%%

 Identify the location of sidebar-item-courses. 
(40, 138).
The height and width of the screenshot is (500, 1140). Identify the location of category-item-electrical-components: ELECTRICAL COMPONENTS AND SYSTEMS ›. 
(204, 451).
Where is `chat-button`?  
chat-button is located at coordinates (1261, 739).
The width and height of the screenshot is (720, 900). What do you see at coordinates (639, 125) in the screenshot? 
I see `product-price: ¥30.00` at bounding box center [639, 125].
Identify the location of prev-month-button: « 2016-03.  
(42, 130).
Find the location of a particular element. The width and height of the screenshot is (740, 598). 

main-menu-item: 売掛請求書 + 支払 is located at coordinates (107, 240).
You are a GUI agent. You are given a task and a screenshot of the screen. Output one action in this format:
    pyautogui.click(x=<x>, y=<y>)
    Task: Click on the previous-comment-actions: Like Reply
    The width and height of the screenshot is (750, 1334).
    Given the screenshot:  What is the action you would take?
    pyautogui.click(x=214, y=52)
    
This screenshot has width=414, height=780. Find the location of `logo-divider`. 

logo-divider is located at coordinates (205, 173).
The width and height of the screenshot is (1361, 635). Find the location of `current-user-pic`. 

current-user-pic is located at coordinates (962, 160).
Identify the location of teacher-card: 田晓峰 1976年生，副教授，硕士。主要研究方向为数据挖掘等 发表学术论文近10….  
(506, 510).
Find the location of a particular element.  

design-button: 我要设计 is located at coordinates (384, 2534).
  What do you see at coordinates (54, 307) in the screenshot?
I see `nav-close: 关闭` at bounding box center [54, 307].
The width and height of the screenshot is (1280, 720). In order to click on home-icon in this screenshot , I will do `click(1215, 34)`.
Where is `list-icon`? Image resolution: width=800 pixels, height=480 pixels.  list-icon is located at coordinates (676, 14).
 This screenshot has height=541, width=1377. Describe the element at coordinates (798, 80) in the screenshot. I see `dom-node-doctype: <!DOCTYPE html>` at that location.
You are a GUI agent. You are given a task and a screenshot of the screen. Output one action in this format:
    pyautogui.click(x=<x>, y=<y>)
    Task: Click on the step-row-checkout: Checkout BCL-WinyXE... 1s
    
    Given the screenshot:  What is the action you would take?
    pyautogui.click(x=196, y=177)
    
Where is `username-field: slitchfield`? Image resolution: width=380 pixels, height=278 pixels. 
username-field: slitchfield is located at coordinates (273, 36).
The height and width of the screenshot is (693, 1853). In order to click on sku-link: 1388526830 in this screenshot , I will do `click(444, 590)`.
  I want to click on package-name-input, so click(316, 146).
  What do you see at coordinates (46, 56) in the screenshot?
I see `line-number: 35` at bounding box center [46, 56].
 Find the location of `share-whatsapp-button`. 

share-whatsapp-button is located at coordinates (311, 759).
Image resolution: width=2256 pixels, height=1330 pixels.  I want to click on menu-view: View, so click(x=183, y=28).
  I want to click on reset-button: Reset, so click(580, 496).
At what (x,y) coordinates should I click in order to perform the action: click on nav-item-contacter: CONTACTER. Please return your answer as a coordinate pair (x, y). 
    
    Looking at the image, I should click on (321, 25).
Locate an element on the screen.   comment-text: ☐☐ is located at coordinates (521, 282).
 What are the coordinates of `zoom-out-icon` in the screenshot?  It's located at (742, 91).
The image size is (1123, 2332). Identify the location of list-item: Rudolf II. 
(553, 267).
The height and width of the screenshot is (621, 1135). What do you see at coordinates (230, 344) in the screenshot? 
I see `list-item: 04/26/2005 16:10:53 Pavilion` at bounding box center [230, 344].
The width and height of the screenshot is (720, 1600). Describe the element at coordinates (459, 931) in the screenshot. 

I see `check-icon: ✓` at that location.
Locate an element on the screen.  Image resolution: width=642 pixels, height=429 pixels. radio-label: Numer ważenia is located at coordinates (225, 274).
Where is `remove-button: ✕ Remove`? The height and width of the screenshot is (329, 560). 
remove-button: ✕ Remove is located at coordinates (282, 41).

%%

■ How to complete this task: Show every line of the records above that contains the string "logo", matching case exactly.

■ Exercise result:
This screenshot has width=414, height=780. Find the location of `logo-divider`. 
logo-divider is located at coordinates (205, 173).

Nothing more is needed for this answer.